◆ **ACTION ITEM**
Each of the entries should be retyped precisely as it appears.

** Opening MATERIAL FOR THE TASK block **

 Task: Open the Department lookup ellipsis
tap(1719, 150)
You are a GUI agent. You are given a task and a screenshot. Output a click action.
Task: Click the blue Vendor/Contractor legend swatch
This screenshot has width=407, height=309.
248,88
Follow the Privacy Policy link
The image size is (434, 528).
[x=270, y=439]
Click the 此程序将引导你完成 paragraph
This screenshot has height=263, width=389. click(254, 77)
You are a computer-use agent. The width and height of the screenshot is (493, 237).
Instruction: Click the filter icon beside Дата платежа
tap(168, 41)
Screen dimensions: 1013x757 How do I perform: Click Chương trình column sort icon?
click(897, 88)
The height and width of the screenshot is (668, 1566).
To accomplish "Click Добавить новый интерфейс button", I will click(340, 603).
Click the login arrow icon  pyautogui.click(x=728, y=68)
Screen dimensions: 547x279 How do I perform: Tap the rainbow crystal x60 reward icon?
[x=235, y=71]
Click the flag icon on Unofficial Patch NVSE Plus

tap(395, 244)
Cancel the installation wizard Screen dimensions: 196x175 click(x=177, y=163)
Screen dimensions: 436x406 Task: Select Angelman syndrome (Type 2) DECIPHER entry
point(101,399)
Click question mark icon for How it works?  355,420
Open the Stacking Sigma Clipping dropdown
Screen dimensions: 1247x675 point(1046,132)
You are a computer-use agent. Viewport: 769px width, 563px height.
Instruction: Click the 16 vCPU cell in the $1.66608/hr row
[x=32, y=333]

** Closing MATERIAL FOR THE TASK block **

◆ **TASK SOLUTION**
 Task: Open the Department lookup ellipsis
tap(1719, 150)
You are a GUI agent. You are given a task and a screenshot. Output a click action.
Task: Click the blue Vendor/Contractor legend swatch
This screenshot has width=407, height=309.
248,88
Follow the Privacy Policy link
The image size is (434, 528).
[x=270, y=439]
Click the 此程序将引导你完成 paragraph
This screenshot has height=263, width=389. click(254, 77)
You are a computer-use agent. The width and height of the screenshot is (493, 237).
Instruction: Click the filter icon beside Дата платежа
tap(168, 41)
Screen dimensions: 1013x757 How do I perform: Click Chương trình column sort icon?
click(897, 88)
The height and width of the screenshot is (668, 1566).
To accomplish "Click Добавить новый интерфейс button", I will click(340, 603).
Click the login arrow icon  pyautogui.click(x=728, y=68)
Screen dimensions: 547x279 How do I perform: Tap the rainbow crystal x60 reward icon?
[x=235, y=71]
Click the flag icon on Unofficial Patch NVSE Plus

tap(395, 244)
Cancel the installation wizard Screen dimensions: 196x175 click(x=177, y=163)
Screen dimensions: 436x406 Task: Select Angelman syndrome (Type 2) DECIPHER entry
point(101,399)
Click question mark icon for How it works?  355,420
Open the Stacking Sigma Clipping dropdown
Screen dimensions: 1247x675 point(1046,132)
You are a computer-use agent. Viewport: 769px width, 563px height.
Instruction: Click the 16 vCPU cell in the $1.66608/hr row
[x=32, y=333]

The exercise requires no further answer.